“To lay down frail flesh, feeble nature, all my lusts and passions, all my occasions and temptations to sin, all my infirmities and imperfections—and to be clothed with perfect beauty and eternal glory—should rather transport than perplex me. Why tremble at the ghastly gloom, that shall beam into a boundless noon; or startle at the dark step that shall usher me into eternal day? If my separation for a few years from my friends, issues in uninterrupted communion with God, is not the change most happy?” – James Meikle
There is little we can know scientifically about what happens after we die. There are no experiments we can carry out that offer conclusive evidence of what happens when the eyes close for the final time, when the heart at last stops beating. We know, of course, that the body will immediately begin to decline and decay, but what of the consciousness, what of the soul, what of that part of a person that makes him what he most truly is? It is that uncertainty that, for so many, leads to fear of death.
What we know of life after death we must know by faith. And what does the faithful heart believe about the experience of death? James Meikle beautifully tells us in these words.
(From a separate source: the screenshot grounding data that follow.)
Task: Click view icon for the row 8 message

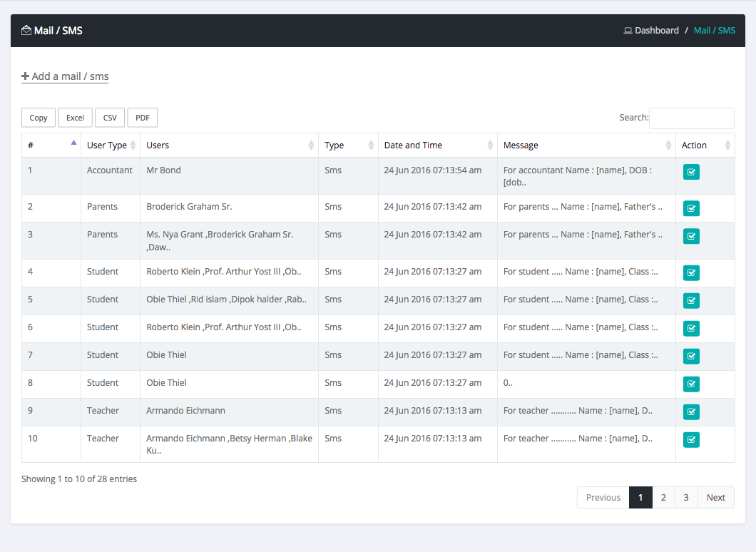Action: (691, 384)
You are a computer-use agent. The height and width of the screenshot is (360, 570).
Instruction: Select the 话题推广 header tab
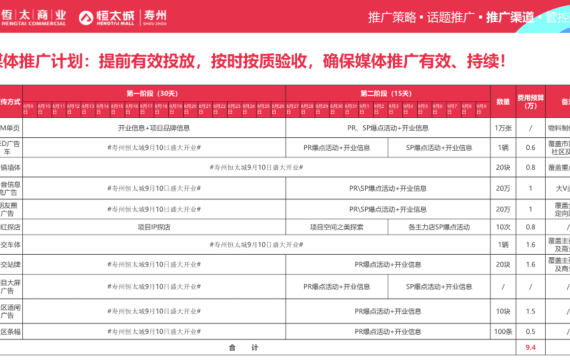(451, 17)
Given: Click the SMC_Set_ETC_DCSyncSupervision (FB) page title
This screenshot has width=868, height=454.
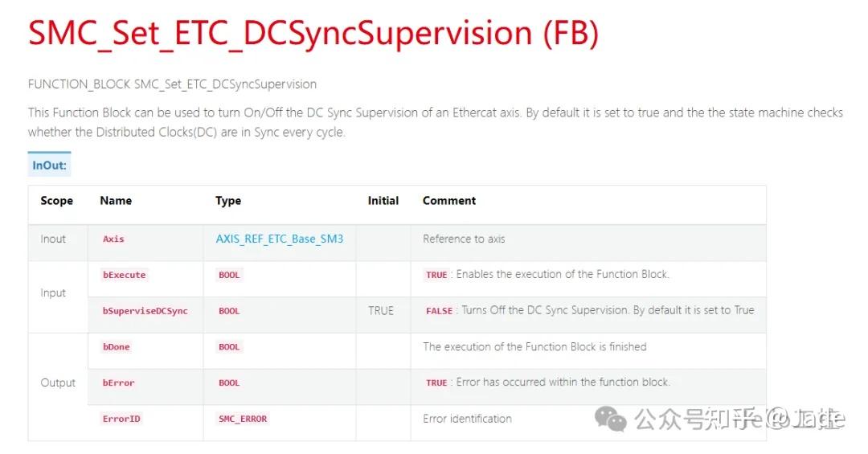Looking at the screenshot, I should tap(313, 33).
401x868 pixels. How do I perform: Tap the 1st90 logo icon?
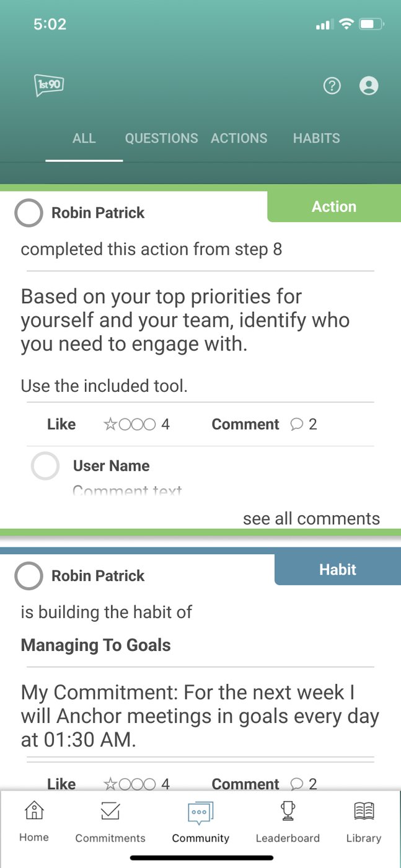[49, 85]
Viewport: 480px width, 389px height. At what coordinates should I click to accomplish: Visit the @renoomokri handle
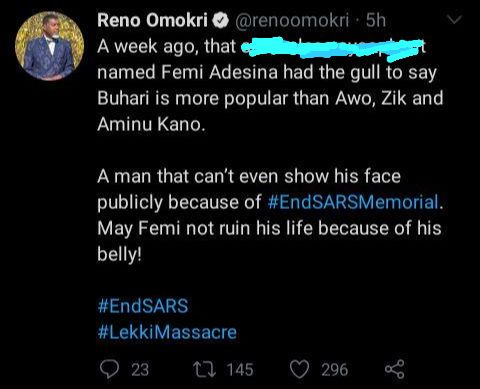coord(292,21)
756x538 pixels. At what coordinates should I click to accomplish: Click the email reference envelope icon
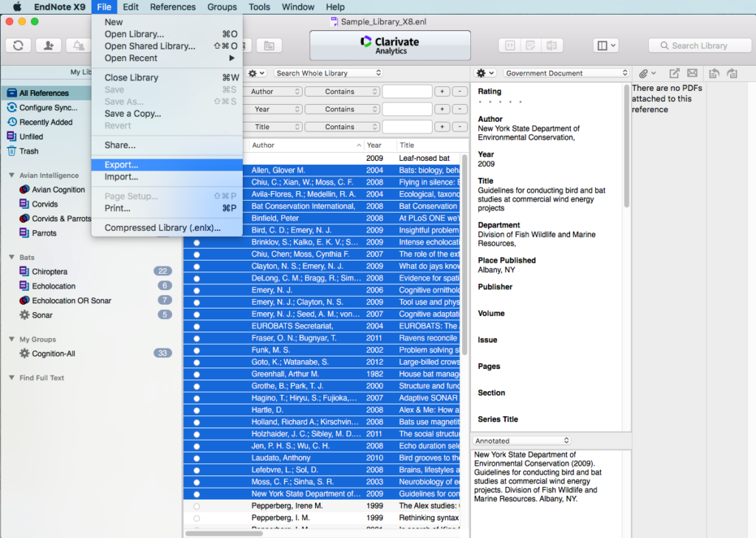point(692,73)
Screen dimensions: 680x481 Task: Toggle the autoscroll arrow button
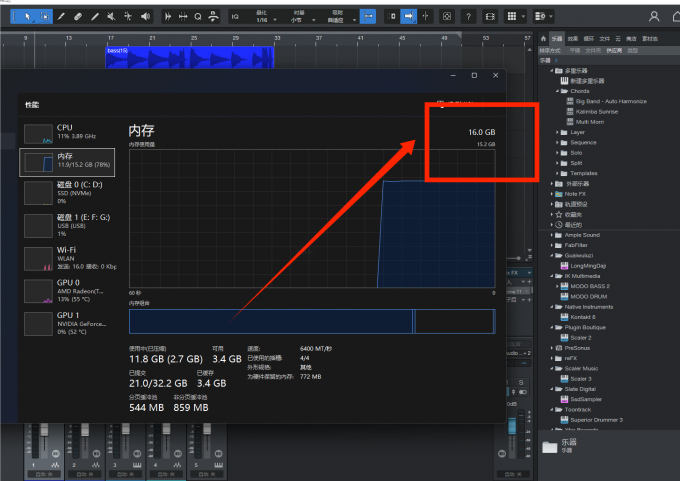tap(408, 16)
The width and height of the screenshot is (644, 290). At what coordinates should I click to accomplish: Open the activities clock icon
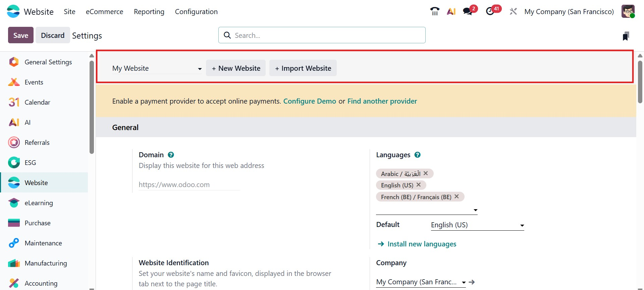(490, 11)
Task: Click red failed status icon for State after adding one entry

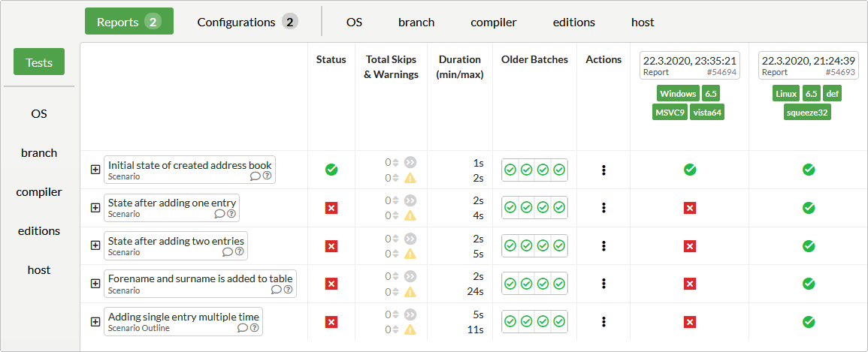Action: point(331,208)
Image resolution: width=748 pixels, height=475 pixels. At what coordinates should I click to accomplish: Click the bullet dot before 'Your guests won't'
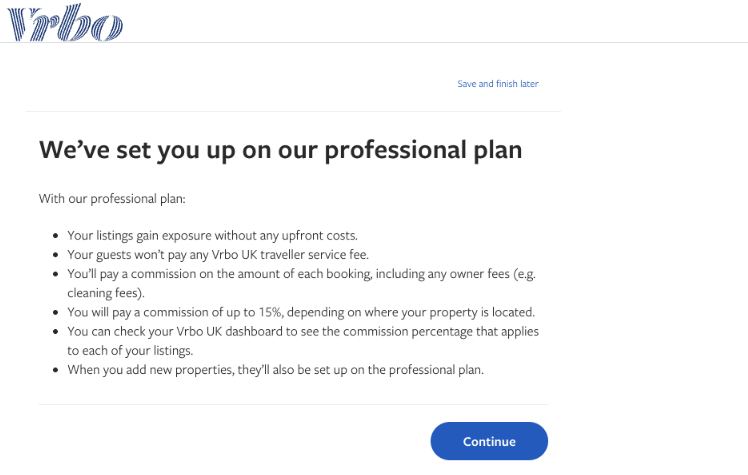click(x=56, y=255)
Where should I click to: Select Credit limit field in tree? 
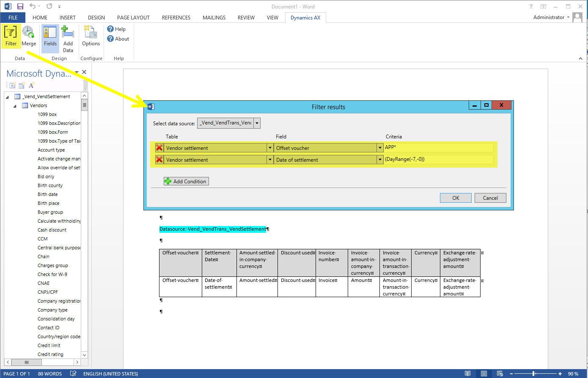pos(49,345)
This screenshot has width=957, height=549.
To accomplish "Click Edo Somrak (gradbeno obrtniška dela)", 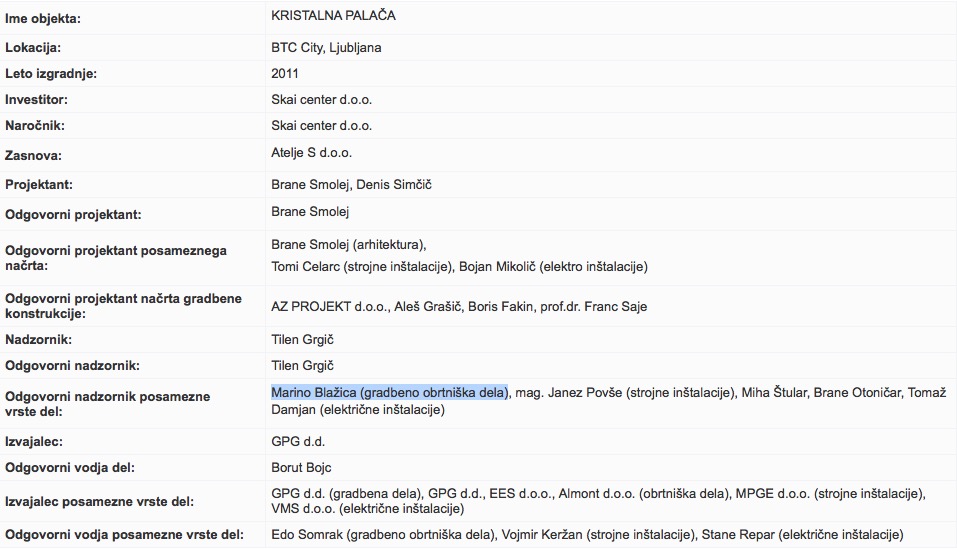I will (x=383, y=534).
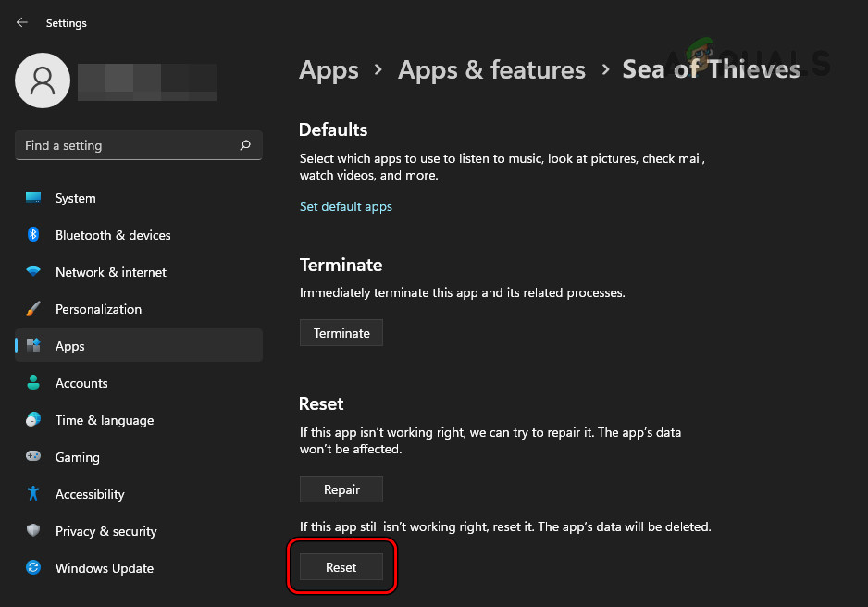The width and height of the screenshot is (868, 607).
Task: Select the Privacy & security shield icon
Action: point(32,530)
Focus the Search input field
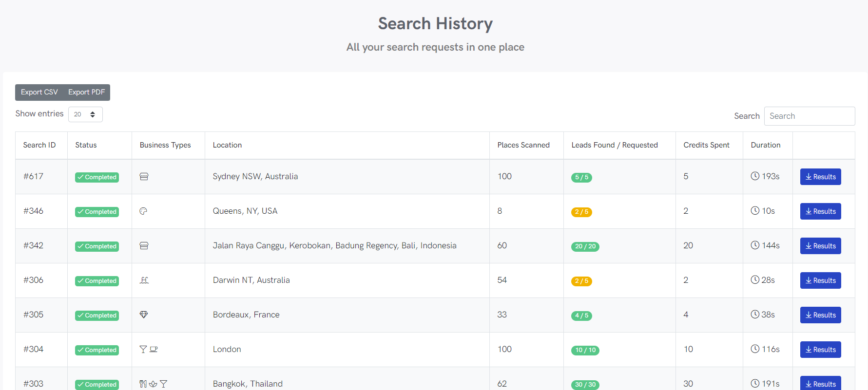 (x=809, y=116)
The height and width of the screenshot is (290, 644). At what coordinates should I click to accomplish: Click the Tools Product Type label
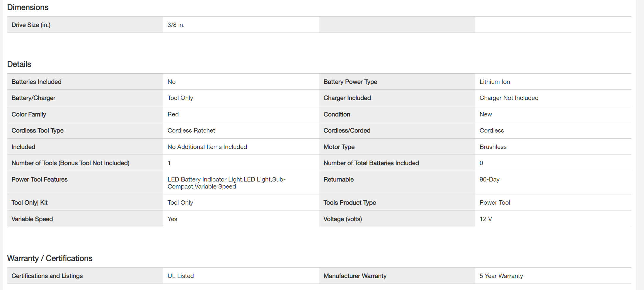pos(350,203)
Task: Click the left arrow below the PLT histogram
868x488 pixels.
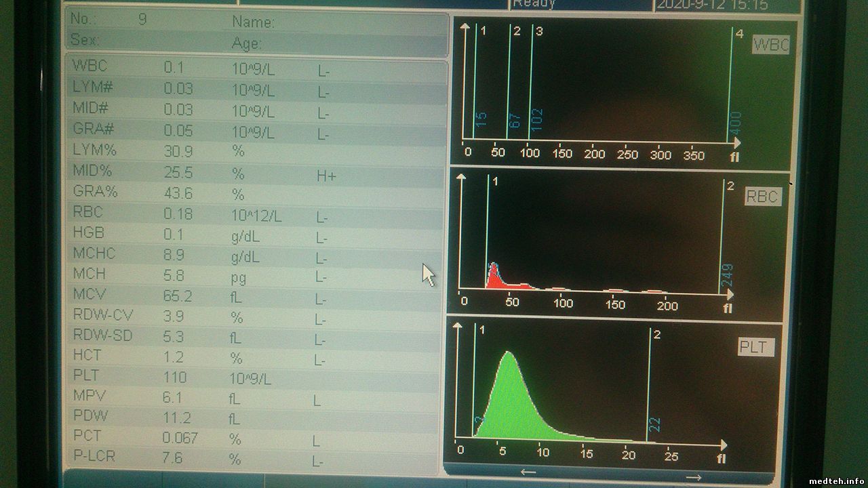Action: click(529, 472)
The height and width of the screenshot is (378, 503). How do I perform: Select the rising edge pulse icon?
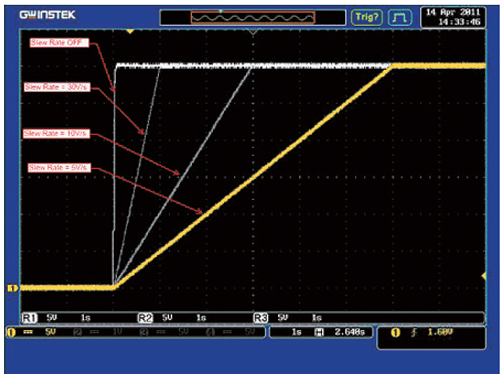400,17
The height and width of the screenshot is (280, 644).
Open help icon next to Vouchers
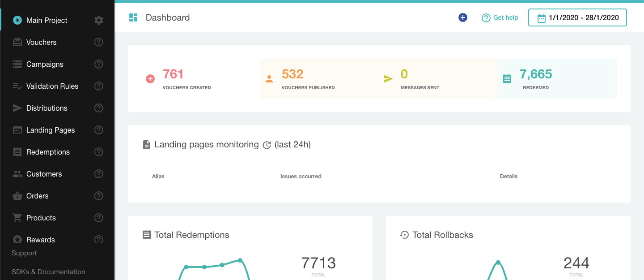[x=99, y=42]
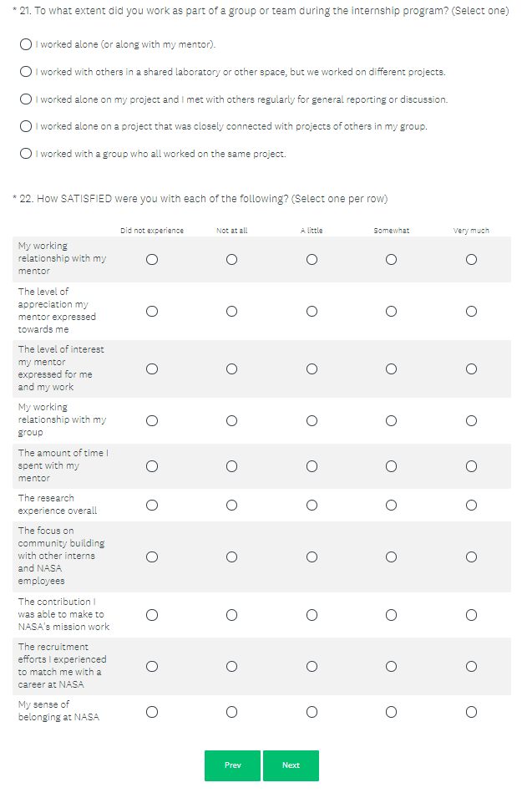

Why so much complaint of death? It is true, death is the fruit of sin, for by sin, death came into the world. But it is also true, that death is the finisher of sin to the godly—for by death sin shall be cast out forever. Sin, conveyed to us in our conception, is so interwoven with the human frame, that the tie must be dissolved between the soul and body, before a full and final separation can take place between the soul and sin.